6. Scrooged (1988) No list of Christmas movies would be complete without some variation of Charles Dickens’ A Christmas Carol. Richard Donner’s 80’s update starring Bill Murray stands alone among interpretations thanks to an all-star cast, perfect blending of sarcasm and sentiment, and clever setting in Reganomics-era New York. Whoever cast Buster Poindexter (real name David Johansen – lead vocalist of the New York Dolls) as the Ghost of Christmas Past deserves a medal. Fun fact: Poindexter was famous for that irritating and still ubiquitous 1987 cover of Arrow’s “Hot, Hot, Hot,” which he now describes as the “bane of his existence.”

5. The Nightmare Before Christmas (1993) Like his long time collaborator, Tim Burton, composer Danny Elfman makes his second appearance on this list (he also scored Scrooged). Just before Pixar ruined non-CG animated films for nearly two decades, Burton & Company gave us a stop-motion masterpiece that has become one of the truly great, stylized and enduring cult classics. The Nightmare Before Christmas is Elfman’s sonic tour de force (he also provides Jack Skellington’s singing voice), and is a visual feast from the twisted mind of producer Burton. Eyes up here, Disney. Mothball those sexy Silicon Graphics workstations once in a while and give us some more stop-motion goodness.

4. National Lampoon’s Christmas Vacation (1989) Ah, to see the world through the eyes of Clark W. Griswald – America’s second greatest pop culture dad (Bill Cosby’s Cliff Huxtable gets the nod, thanks to his impressive collection of hideous dad sweaters). Nobody combined sardonic wit with childish naïveté quite like Chevy Chase. Throw in a pre-Seinfeld Julia Louis-Dreyfuss and Nicholas Guest as the loathsome, obnoxious yuppie neighbors and a big ‘ole helping of Randy Quaid’s endearingly vulgar Cousin Eddie and you have a top vacation movie.

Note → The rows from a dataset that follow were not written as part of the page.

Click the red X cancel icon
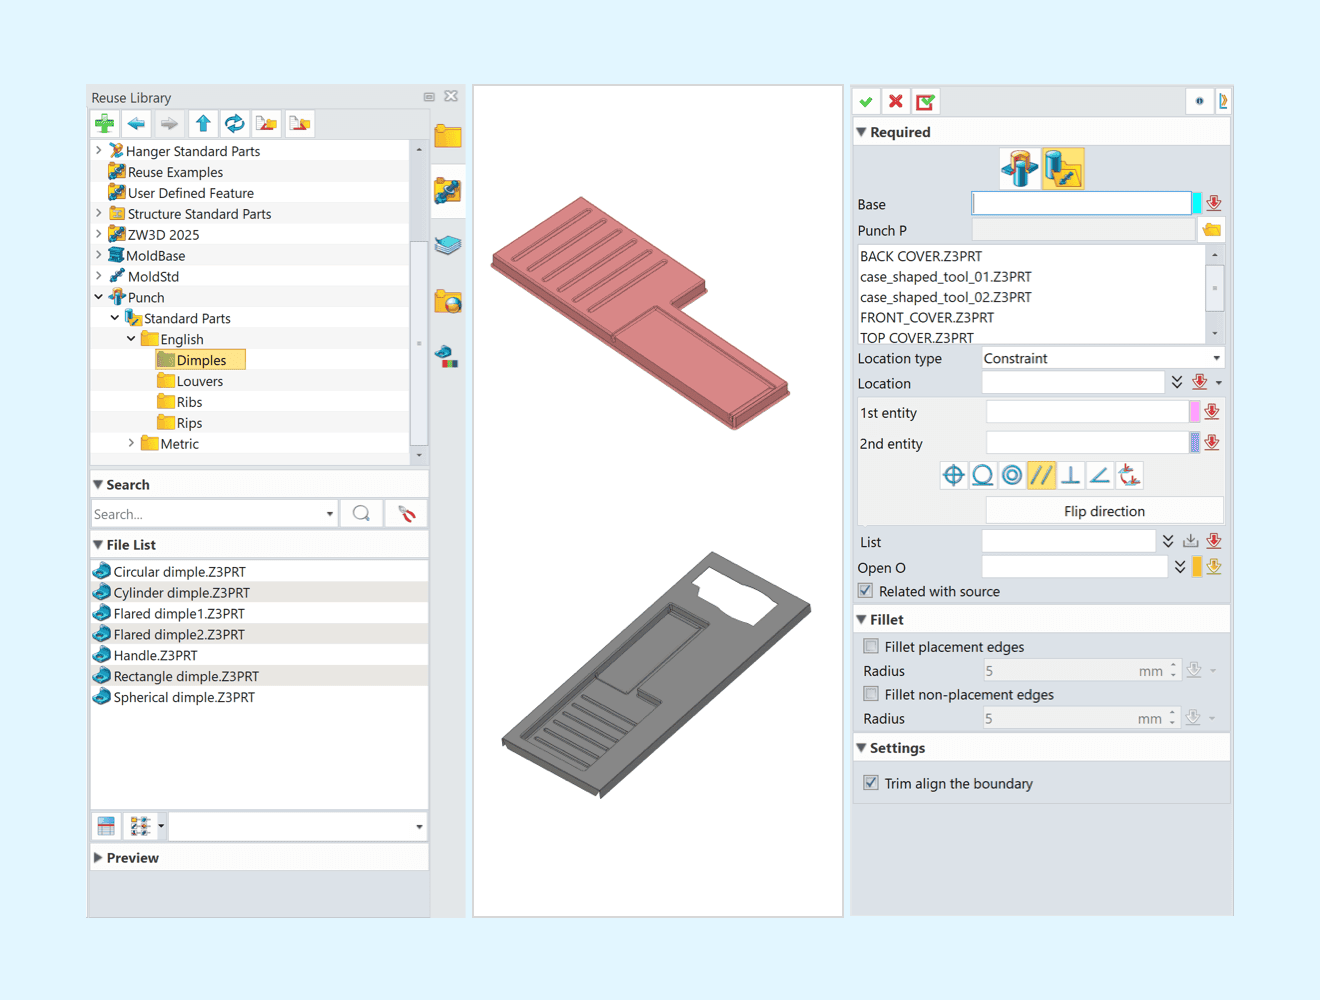This screenshot has height=1000, width=1320. (896, 102)
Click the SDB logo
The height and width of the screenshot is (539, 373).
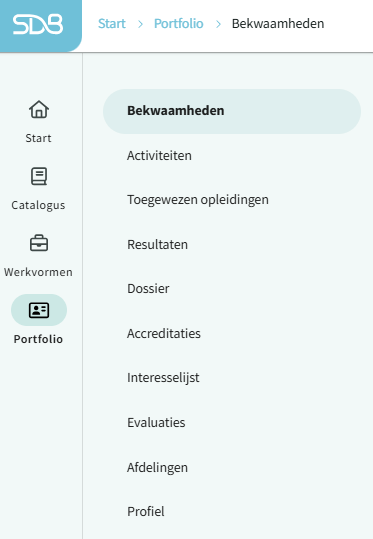pos(38,24)
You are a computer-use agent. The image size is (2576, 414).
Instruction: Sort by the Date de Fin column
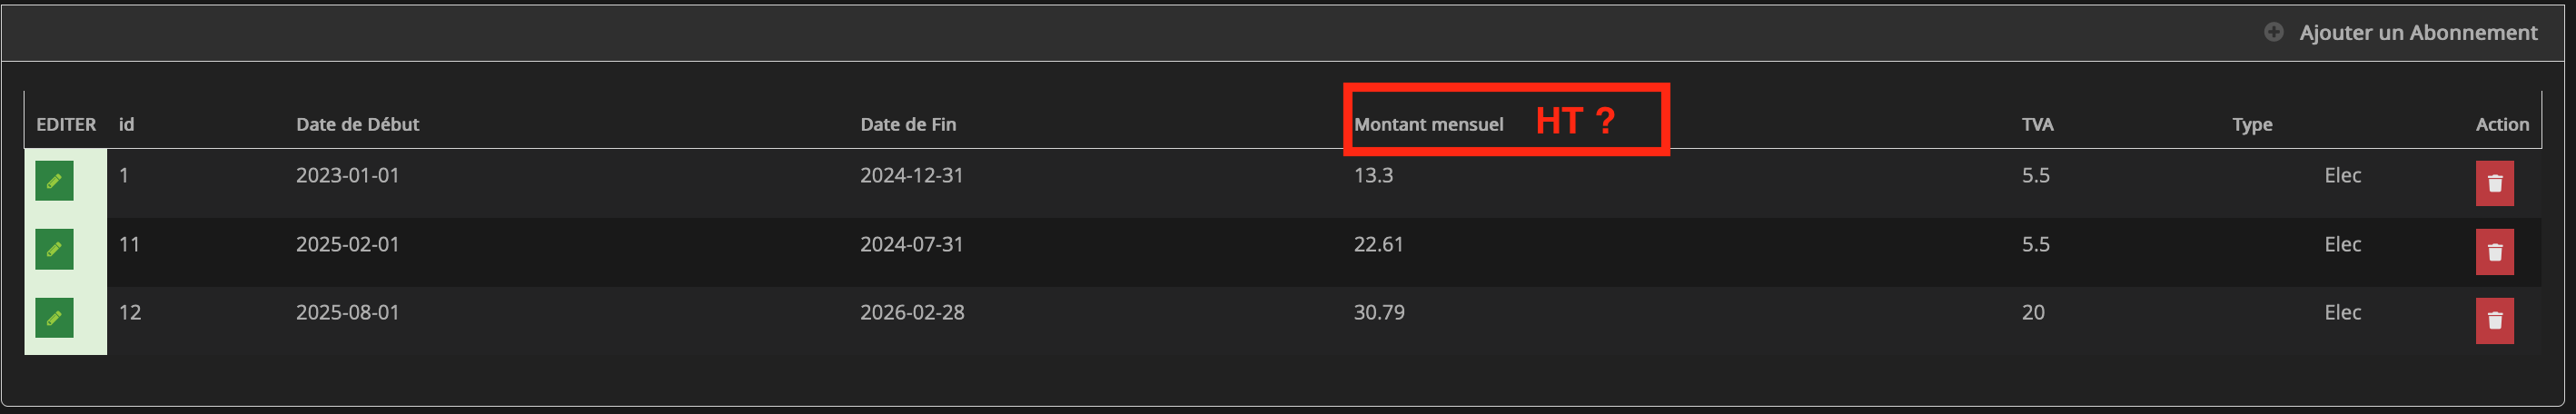tap(908, 124)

3. Dr. Seuss’ How the Grinch Stole Christmas (1966) Arguably the greatest director of animated shorts ever, Chuck Jones delivers a visually stunning representation of Theodore Geisel’s, aka Dr. Seuss, perennial holiday favorite. Narrated by Boris Karloff (the titular Frankenstein’s Monster in 1931’s Frankenstein) with Thurl Ravenscroft (who was the voice of Kellogg’s Tony the Tiger for five decades) lending his trademark baritone to “You’re a Mean One, Mr. Grinch,” Jones’ trippy classic stands head-and-shoulders above any of today’s animated fare.

2. A Charlie Brown Christmas (1965) The somber-yet-somehow-comforting “Christmastime is Here” from the Vince Guaraldi Trio could only have been improved if Nat King Cole had lived long enough to provide the vocals. The song is pure holiday perfection, as is the charming, sophisticated animated Christmas film from the brilliant mind of Charles Schultz. Although ostensibly about eternal sad sack Charlie Brown’s selecting a pitiful little tree to be the centerpiece of his school Christmas pageant, the half hour special is most notable for Linus’ soliloquy on the true meaning of Christmas – the birth Jesus. JESUS?! Somebody call the ACLU. That can’t be right. Oh wait, it was still okay to talk about Jesus in 1965.

1. A Christmas Story (1983) Why does Jean Shepherd’s nostalgic pre-World War II story of a bespectacled little boy and his Red Rider carbine action air rifle top our list? Because it’s a family-friendly Christmas movie with no moral. Go ahead; watch it again. What does Ralphie Parker actually learn by the end of the movie? Absolutely nothing. He lies about shooting his eye out and gets away with it! It’s endlessly quotable, cynical, and incredibly funny, especially when viewed as an adult. The leg lamp, the pink bunny suit, Flick’s tongue stuck to the pole, “I triple dog dare you,” I could go on. It all combines to create not only the best Christmas movie of all time, but one of the great period films ever produced.